** Opening Supplied data block **

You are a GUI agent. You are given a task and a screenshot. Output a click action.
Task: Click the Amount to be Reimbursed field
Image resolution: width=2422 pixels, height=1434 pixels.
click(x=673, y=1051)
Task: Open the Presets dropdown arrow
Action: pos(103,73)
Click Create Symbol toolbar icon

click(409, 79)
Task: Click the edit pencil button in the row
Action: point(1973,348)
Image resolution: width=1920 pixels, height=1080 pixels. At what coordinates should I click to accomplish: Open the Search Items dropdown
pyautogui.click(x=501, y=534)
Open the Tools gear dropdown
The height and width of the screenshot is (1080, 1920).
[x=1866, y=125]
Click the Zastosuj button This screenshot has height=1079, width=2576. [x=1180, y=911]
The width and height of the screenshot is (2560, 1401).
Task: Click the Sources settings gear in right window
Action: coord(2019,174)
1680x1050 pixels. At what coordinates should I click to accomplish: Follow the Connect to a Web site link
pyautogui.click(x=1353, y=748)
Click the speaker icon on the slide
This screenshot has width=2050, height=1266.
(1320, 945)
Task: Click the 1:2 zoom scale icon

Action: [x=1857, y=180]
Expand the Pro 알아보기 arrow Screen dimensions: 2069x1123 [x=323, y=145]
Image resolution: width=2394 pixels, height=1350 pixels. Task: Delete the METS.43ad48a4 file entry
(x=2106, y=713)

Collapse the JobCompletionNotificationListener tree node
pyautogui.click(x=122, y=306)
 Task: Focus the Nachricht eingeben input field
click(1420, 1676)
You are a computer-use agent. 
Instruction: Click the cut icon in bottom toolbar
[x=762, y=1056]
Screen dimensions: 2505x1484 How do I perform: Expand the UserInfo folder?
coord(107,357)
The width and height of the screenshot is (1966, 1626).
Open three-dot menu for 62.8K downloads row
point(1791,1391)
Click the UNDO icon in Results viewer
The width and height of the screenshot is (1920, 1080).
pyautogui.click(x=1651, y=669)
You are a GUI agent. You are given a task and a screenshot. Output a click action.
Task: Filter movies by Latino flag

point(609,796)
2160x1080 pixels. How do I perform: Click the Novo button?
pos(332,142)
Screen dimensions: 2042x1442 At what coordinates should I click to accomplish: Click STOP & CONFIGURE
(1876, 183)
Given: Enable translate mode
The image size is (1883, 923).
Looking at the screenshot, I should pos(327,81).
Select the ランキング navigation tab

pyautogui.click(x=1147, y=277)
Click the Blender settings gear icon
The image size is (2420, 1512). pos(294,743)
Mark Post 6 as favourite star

** Closing Supplied data block **

* _Your objective_: Copy only the stretch running from the line containing "The image size is (1883, 923)." to the final line of the entries, both ends included, exactly as it stands.

* _Exercise result_:
The image size is (1883, 923).
Looking at the screenshot, I should pos(327,81).
Select the ランキング navigation tab

pyautogui.click(x=1147, y=277)
Click the Blender settings gear icon
The image size is (2420, 1512). pos(294,743)
Mark Post 6 as favourite star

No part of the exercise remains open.